Find the lines of the records in which the word "agent" appears and report how many there are, as a number alone.
INFORMATION GIVEN: Begin
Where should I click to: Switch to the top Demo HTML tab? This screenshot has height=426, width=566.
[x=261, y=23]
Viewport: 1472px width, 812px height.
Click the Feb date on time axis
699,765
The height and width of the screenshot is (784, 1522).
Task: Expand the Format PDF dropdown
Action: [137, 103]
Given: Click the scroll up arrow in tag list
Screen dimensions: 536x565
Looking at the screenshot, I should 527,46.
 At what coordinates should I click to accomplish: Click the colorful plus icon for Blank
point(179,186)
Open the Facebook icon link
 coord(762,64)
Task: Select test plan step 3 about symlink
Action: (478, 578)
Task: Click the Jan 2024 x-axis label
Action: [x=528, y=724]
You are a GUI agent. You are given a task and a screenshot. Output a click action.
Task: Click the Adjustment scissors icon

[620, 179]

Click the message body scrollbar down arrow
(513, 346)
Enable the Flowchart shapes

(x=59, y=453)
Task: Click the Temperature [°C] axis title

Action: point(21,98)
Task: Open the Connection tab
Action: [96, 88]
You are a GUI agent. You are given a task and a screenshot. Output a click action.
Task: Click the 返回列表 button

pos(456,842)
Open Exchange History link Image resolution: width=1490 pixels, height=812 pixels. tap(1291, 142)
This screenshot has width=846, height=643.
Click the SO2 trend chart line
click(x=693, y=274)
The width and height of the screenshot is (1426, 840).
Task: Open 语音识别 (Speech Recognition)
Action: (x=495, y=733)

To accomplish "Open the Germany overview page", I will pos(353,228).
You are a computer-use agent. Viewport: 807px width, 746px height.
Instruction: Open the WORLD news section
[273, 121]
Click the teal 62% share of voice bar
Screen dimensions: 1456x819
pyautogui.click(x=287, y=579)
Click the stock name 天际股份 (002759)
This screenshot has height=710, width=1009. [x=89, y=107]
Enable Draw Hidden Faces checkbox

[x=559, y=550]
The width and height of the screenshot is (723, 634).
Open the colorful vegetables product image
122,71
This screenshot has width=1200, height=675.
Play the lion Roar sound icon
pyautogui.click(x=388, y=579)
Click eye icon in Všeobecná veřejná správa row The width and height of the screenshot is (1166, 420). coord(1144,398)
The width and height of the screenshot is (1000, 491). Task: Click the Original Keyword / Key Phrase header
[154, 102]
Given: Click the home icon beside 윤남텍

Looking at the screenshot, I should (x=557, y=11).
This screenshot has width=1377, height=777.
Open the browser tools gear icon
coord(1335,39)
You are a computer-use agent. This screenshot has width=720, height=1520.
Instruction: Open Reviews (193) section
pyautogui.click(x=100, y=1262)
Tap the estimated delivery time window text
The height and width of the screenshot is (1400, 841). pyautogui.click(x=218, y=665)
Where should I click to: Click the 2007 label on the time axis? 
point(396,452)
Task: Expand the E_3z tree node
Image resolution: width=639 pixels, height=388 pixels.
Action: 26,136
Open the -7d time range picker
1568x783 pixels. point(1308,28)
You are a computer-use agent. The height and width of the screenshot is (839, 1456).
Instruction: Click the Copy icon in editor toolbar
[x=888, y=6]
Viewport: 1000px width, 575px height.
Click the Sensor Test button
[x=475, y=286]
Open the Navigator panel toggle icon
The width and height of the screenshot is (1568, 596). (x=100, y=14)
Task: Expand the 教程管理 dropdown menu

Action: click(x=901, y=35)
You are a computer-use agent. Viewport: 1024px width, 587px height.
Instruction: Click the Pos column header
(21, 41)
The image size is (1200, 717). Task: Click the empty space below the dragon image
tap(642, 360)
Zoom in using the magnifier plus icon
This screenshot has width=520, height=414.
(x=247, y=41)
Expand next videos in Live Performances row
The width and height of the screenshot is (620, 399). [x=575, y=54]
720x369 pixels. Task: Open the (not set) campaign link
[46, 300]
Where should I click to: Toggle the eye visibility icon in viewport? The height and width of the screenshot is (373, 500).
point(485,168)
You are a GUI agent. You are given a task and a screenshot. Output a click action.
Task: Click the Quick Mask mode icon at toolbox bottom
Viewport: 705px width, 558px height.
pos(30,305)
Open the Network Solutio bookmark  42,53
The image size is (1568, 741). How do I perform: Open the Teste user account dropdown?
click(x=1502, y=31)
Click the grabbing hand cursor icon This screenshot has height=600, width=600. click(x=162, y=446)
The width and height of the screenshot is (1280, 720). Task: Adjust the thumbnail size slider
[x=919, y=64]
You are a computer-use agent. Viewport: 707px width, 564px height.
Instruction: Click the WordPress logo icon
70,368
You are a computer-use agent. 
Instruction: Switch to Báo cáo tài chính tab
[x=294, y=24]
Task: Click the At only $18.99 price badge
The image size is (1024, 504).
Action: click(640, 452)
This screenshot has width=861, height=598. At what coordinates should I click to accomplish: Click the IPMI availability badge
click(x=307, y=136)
INFORMATION GIVEN: End
TASK OUTPUT: 9